## GOAL OF THE EXERCISE
Output only the stretch of the listing that starts at the line containing "Click the QR code extension icon" and ends at the line containing "Instruction: Minimize the Zoom webinar window", reproduced exactly with both ends.

## LISTED RECORDS
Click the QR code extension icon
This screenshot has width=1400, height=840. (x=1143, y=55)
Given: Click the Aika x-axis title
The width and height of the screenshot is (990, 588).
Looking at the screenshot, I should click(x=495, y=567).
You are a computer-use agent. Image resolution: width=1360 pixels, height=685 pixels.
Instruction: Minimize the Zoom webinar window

...

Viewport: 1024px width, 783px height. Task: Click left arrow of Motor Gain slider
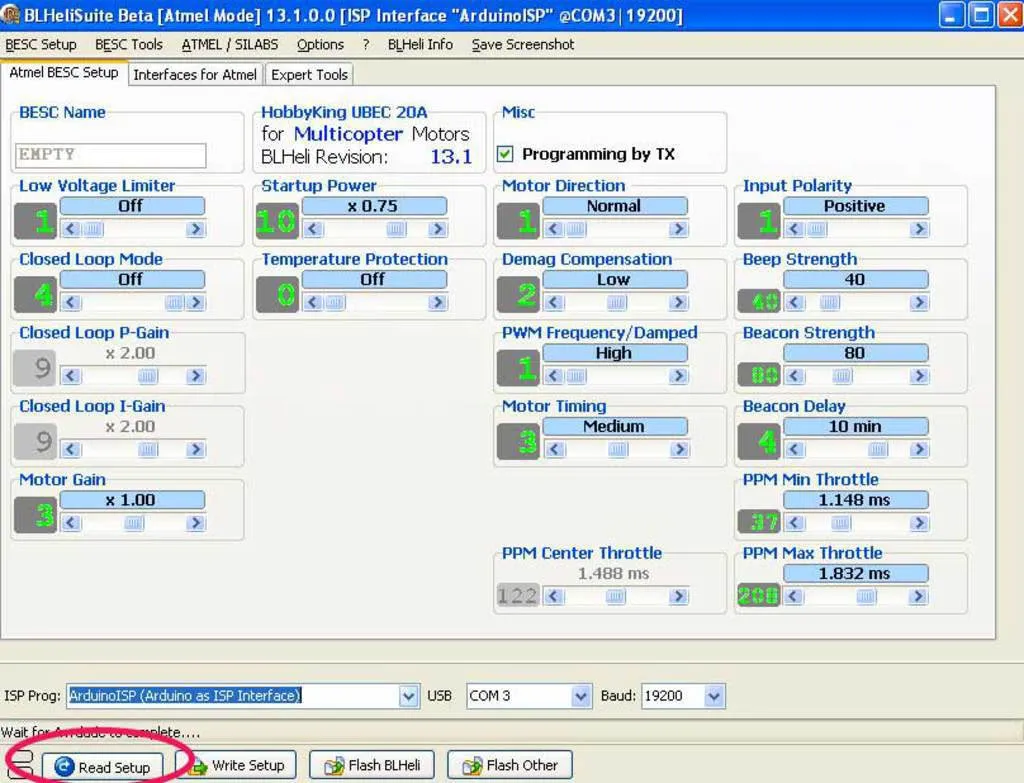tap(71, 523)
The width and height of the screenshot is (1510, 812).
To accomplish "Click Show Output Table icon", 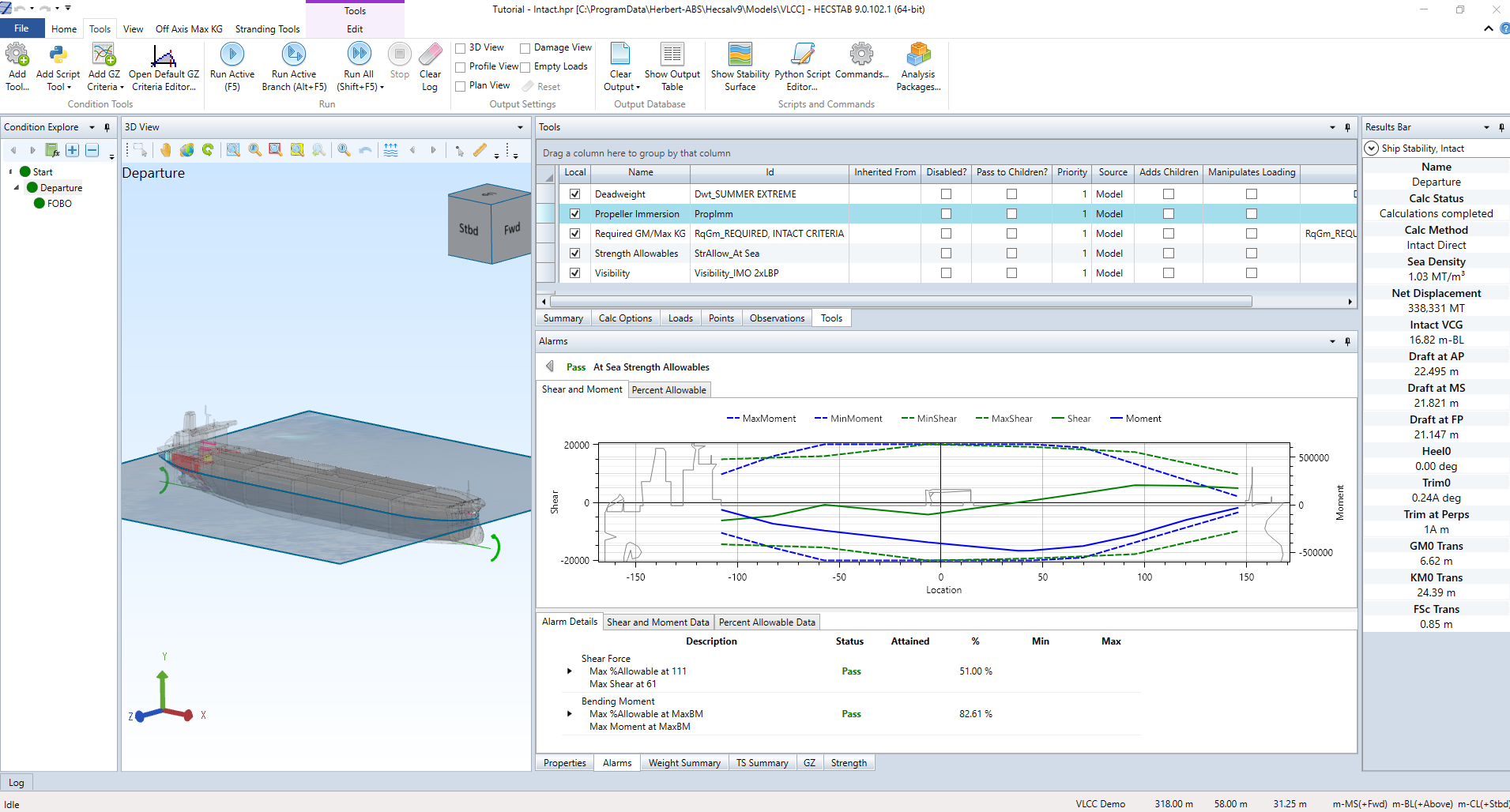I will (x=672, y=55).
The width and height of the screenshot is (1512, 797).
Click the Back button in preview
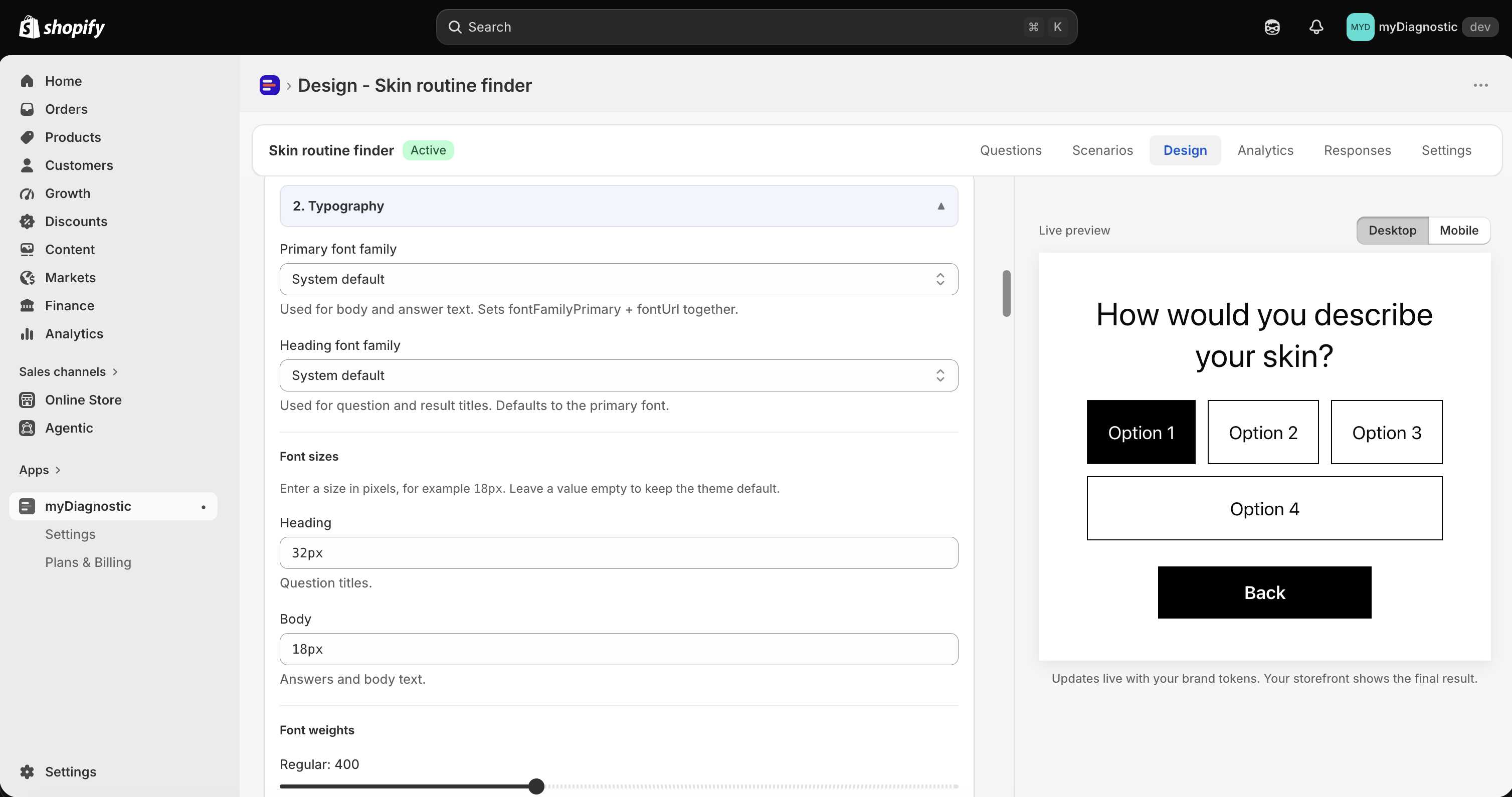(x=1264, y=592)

## EXERCISE ANSWER
Click the QR code extension icon
This screenshot has width=1400, height=840. (x=1143, y=55)
Given: Click the Aika x-axis title
The width and height of the screenshot is (990, 588).
Looking at the screenshot, I should click(x=495, y=567).
You are a computer-use agent. Image resolution: width=1360 pixels, height=685 pixels.
Instruction: Minimize the Zoom webinar window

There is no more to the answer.